● **The request**: Format everything from the first line of the collection entries down to the line containing "point(80,240)" as a JSON list of strings, one string per line. Leave out blank lines.

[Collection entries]
--- START ---

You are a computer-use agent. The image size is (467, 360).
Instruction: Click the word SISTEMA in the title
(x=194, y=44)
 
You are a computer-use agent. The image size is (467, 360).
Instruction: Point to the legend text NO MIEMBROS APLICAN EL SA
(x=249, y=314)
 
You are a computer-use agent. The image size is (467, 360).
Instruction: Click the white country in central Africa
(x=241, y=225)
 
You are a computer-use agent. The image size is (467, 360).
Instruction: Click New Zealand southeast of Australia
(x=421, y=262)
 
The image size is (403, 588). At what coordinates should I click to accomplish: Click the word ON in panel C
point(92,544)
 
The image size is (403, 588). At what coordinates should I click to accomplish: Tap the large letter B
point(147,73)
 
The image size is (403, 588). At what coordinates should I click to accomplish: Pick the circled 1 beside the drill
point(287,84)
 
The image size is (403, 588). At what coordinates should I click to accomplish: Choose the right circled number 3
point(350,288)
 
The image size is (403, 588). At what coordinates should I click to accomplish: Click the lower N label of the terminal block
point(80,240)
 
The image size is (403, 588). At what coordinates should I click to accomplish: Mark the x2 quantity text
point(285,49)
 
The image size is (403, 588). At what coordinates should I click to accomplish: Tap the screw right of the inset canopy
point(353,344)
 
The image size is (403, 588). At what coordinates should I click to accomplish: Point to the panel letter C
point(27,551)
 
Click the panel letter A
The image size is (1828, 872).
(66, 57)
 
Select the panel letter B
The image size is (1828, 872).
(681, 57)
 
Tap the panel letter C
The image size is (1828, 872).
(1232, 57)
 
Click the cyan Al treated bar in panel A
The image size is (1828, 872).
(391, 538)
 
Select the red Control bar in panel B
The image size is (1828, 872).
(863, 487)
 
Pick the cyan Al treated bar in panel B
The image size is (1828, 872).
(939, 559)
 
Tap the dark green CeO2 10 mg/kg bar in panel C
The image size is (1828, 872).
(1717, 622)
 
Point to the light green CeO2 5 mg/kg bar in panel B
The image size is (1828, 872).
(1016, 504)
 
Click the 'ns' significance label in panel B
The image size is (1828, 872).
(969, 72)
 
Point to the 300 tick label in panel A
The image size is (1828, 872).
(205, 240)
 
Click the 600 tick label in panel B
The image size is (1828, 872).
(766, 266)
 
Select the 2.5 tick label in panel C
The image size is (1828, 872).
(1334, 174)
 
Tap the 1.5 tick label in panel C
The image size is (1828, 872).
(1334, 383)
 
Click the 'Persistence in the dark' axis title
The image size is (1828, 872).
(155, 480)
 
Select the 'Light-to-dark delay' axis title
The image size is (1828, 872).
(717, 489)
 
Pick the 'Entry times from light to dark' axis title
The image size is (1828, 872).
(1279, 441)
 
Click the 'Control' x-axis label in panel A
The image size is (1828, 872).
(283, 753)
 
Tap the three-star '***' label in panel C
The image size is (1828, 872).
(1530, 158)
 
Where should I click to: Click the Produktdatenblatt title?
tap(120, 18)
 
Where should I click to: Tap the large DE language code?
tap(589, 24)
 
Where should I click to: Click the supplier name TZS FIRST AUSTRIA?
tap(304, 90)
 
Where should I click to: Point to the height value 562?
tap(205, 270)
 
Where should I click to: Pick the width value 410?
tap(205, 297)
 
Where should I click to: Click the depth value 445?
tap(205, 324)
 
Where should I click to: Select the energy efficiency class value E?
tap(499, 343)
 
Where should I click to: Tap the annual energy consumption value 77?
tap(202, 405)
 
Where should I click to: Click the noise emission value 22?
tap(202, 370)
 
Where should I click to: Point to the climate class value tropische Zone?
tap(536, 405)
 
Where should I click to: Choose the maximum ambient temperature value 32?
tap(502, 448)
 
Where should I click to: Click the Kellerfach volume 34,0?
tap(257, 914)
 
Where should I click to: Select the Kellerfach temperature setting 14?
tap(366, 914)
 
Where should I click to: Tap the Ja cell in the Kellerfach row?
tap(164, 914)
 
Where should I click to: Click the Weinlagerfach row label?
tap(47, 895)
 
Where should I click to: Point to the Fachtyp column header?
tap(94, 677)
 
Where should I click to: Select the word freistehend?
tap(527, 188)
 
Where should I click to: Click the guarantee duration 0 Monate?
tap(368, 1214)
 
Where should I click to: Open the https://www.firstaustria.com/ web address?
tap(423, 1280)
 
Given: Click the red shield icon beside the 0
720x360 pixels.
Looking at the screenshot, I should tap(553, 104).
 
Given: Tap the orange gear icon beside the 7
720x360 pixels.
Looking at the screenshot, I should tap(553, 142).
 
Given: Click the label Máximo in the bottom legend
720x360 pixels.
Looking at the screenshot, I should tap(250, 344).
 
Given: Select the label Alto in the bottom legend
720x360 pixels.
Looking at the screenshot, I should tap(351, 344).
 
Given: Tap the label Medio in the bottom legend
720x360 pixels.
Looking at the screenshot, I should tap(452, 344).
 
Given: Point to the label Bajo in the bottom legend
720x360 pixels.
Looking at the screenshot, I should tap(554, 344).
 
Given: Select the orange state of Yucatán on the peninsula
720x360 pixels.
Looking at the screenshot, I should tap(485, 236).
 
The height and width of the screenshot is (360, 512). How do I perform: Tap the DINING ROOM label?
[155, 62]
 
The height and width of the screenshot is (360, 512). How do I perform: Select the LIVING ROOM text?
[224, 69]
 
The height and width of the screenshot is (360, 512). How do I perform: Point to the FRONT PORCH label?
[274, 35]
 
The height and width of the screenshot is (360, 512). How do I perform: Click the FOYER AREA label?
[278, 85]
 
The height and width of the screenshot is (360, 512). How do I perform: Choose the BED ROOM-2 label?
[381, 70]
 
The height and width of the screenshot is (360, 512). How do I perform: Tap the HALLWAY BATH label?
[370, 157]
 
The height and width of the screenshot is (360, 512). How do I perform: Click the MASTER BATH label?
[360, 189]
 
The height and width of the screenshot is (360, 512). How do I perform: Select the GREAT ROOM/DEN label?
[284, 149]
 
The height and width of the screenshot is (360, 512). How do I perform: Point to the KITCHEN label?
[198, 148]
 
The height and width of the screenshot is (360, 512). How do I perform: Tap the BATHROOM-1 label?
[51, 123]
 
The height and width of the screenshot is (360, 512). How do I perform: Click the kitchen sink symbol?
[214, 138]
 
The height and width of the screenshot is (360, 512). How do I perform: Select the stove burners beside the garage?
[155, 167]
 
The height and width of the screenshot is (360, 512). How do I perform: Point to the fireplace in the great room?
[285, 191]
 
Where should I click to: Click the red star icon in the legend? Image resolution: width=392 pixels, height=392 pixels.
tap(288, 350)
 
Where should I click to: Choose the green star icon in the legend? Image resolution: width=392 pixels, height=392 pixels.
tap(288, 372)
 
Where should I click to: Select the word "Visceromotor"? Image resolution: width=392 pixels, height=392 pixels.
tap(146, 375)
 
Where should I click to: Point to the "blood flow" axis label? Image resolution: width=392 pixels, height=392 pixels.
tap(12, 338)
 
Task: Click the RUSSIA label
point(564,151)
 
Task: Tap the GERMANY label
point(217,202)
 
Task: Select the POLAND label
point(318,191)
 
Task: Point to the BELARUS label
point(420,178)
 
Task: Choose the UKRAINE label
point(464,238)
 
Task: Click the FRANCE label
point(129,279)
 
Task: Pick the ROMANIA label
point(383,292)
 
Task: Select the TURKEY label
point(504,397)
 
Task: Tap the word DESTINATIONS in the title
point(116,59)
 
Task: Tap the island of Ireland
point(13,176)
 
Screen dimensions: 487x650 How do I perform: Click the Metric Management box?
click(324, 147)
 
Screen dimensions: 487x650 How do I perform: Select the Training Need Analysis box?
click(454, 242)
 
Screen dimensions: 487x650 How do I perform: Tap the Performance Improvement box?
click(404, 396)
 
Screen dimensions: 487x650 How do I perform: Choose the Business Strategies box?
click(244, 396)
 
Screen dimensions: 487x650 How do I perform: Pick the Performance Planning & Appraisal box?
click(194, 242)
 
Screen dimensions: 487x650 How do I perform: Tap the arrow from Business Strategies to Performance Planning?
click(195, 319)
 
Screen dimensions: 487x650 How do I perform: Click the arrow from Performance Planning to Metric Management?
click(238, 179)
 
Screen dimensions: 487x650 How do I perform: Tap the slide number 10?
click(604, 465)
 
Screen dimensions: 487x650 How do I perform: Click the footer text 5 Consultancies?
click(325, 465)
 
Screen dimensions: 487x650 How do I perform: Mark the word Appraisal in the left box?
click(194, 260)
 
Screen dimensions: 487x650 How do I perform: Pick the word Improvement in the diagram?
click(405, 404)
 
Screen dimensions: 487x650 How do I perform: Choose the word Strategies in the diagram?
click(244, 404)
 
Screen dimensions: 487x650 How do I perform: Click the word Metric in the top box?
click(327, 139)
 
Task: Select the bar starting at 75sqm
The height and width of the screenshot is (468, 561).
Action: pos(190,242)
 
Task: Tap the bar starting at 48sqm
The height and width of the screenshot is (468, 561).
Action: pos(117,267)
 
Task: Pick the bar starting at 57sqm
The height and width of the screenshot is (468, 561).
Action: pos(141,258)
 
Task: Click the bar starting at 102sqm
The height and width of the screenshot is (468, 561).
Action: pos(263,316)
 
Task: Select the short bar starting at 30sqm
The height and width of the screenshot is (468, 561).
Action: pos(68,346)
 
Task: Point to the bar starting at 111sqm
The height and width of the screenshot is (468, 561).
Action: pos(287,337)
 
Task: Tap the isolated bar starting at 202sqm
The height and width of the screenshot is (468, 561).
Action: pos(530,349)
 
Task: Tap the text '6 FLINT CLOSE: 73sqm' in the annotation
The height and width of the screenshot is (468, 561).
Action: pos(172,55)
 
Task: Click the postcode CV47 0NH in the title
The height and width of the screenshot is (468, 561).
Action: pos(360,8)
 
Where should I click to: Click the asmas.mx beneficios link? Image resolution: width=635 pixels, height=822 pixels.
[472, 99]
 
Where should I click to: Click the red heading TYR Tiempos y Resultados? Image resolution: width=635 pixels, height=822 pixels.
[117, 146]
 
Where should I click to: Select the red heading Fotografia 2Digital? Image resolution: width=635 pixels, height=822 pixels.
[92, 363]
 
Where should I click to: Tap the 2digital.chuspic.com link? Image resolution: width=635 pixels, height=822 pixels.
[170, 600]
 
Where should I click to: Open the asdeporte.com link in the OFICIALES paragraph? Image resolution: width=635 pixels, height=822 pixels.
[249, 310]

--- END ---

● **Task output**:
[
  "You are a computer-use agent. The image size is (467, 360).",
  "Instruction: Click the word SISTEMA in the title",
  "(x=194, y=44)",
  "You are a computer-use agent. The image size is (467, 360).",
  "Instruction: Point to the legend text NO MIEMBROS APLICAN EL SA",
  "(x=249, y=314)",
  "You are a computer-use agent. The image size is (467, 360).",
  "Instruction: Click the white country in central Africa",
  "(x=241, y=225)",
  "You are a computer-use agent. The image size is (467, 360).",
  "Instruction: Click New Zealand southeast of Australia",
  "(x=421, y=262)",
  "The image size is (403, 588). At what coordinates should I click to accomplish: Click the word ON in panel C",
  "point(92,544)",
  "The image size is (403, 588). At what coordinates should I click to accomplish: Tap the large letter B",
  "point(147,73)",
  "The image size is (403, 588). At what coordinates should I click to accomplish: Pick the circled 1 beside the drill",
  "point(287,84)",
  "The image size is (403, 588). At what coordinates should I click to accomplish: Choose the right circled number 3",
  "point(350,288)",
  "The image size is (403, 588). At what coordinates should I click to accomplish: Click the lower N label of the terminal block",
  "point(80,240)"
]